I was wondering how they could claim unbounded cardinality because what I've seen in TSDBs is a mapping from a unique time series to an id usually 64 bit integers. I've always been interested in making an in-memory TSDB some day mostly because I'd like to use it locally anywhere mobile, backend and frontend.
The only way I've ever thought of unbounded cardinality is to get rid the mapping and store the text close to the data. Practically though, I only ever thought of solving the cardinality problem was keeping the 64 bit integers, but the time series ids would instead be local rather than global. To keep things short, each segment would effectively be a whole new database.
M3DB
If I remember correctly, M3DB uses a Inverted Index where tag -> unique time series id set.

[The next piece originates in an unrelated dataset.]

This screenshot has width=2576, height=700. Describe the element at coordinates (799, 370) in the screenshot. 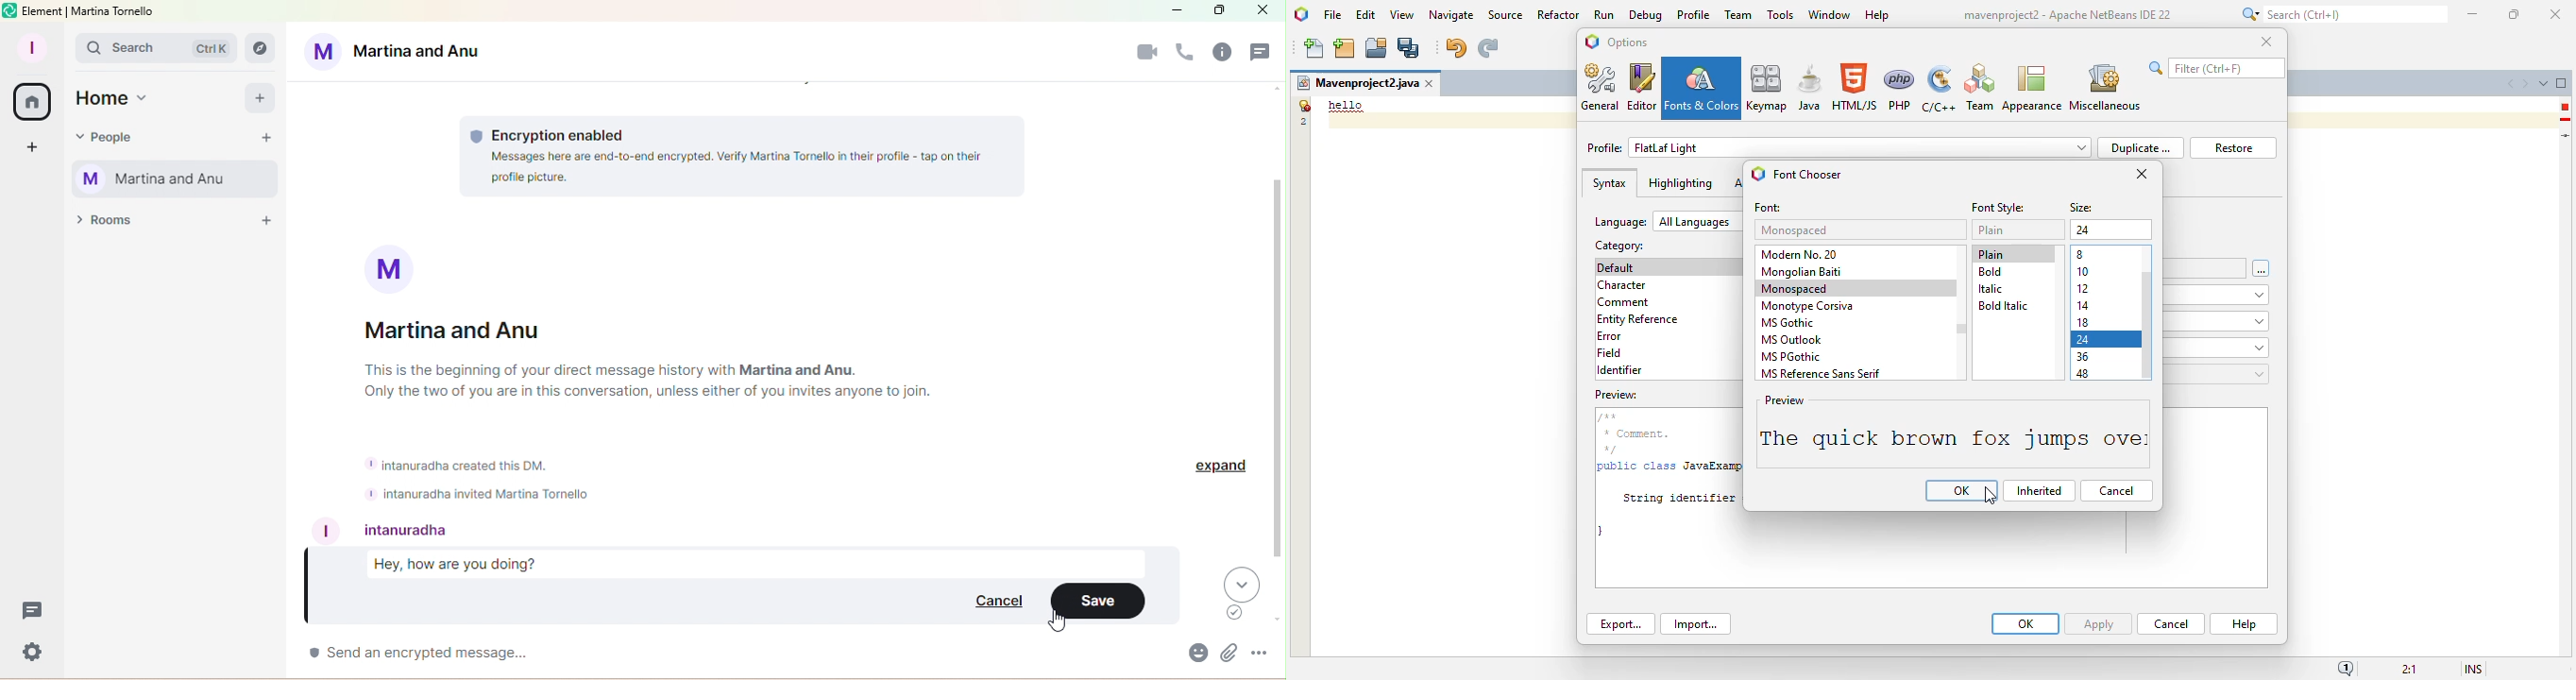

I see `Martina and Anu.` at that location.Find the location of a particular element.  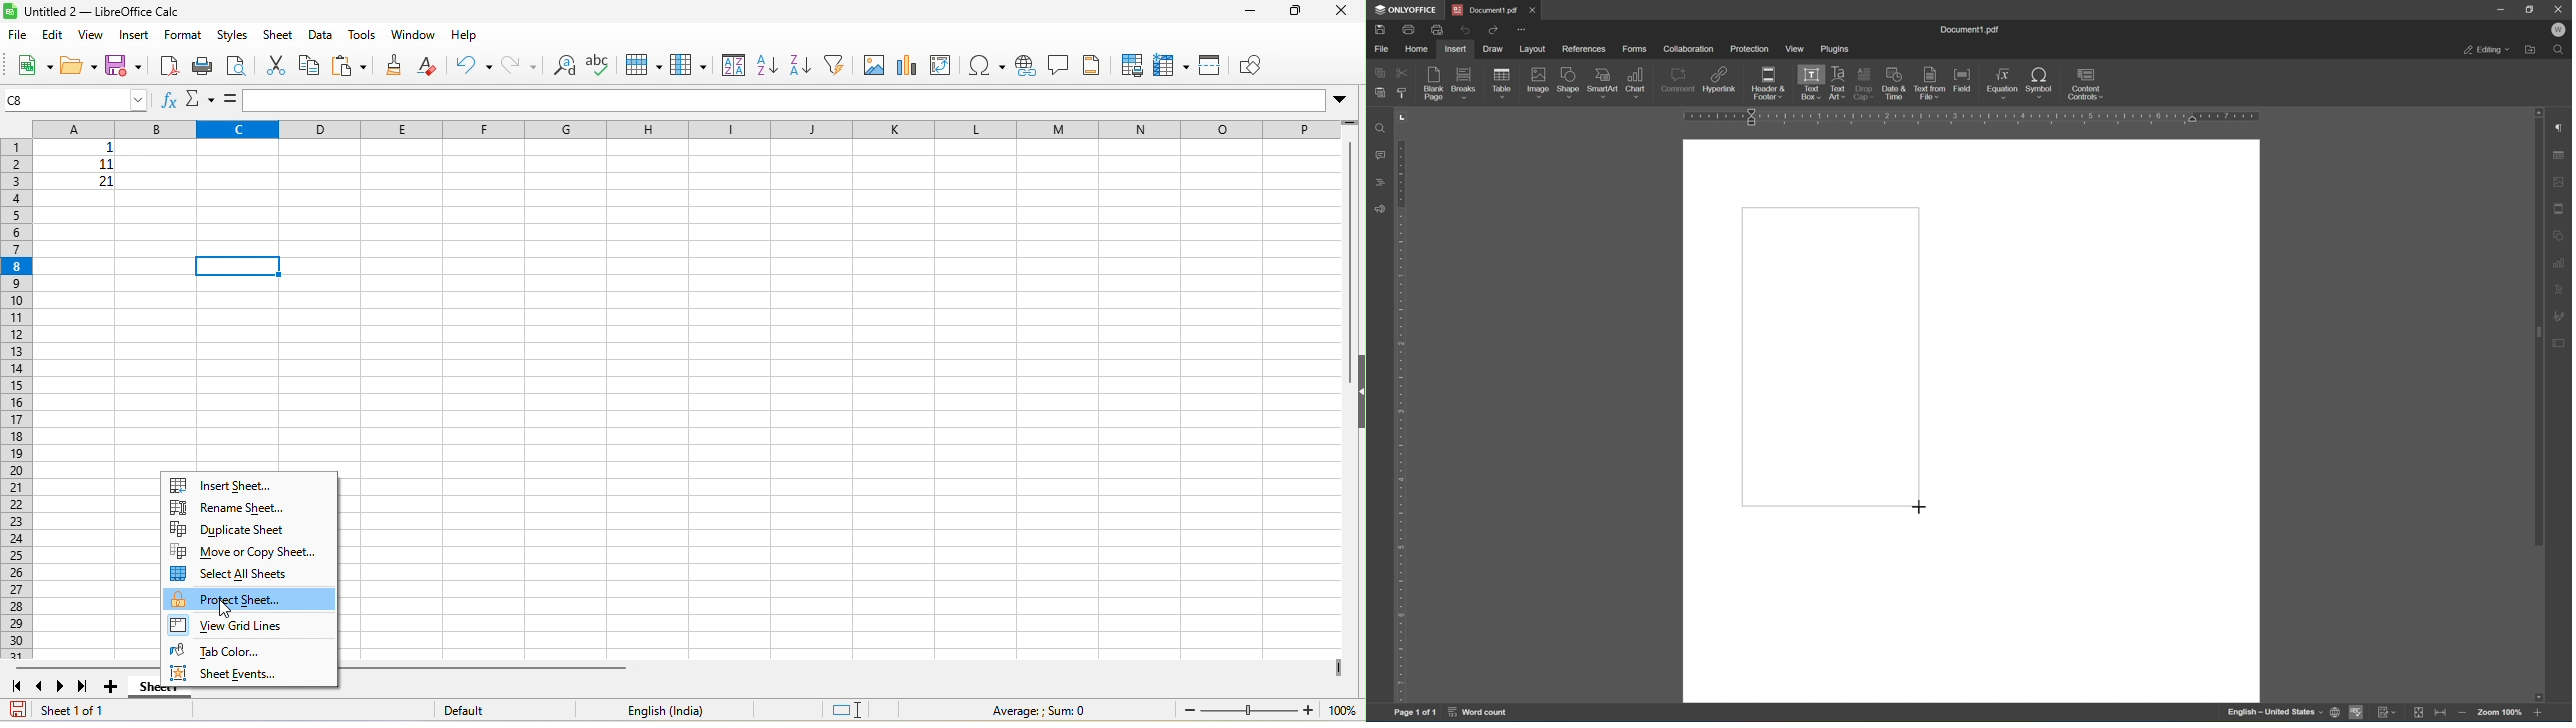

cut is located at coordinates (278, 66).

Now if you wanted to fetch time series, you would get each tag-> id set, roaring bitmap, then do an intersection of the bitmaps which is really fast. Then fetch the time series from the ids in the resulting bitmap.
IOx
I explored through IOx code to find where they were storing the time series because that would give me an idea of how they achieved unbounded cardinality. Well it looks like they viewed the problem in terms of a table structure instead as it fits Apache's Arrow.
Just an example: The first column is a set of tags (packed string array), second column is timestamp, the other columns can range from integer, float, bool and string. So when you search for the time series you want, you would search the first column then get row indexes that resulted from the tag search and voila blocks of data that you can do more filtering on.
Assuming this is correct from what I've read so far, I mean it's definitely not a way that I've thought of before and it's fast which I suppose Apache's Datafusion is primarily responsible for.
I wonder if logging systems inspired the tabular data structure or if they just thought it's time to throw out the idea of time series ids.
I'm glossing over a lot of details obviously. Pretty cool idea though. Can't wait to see the benchmarks against other TSDBs.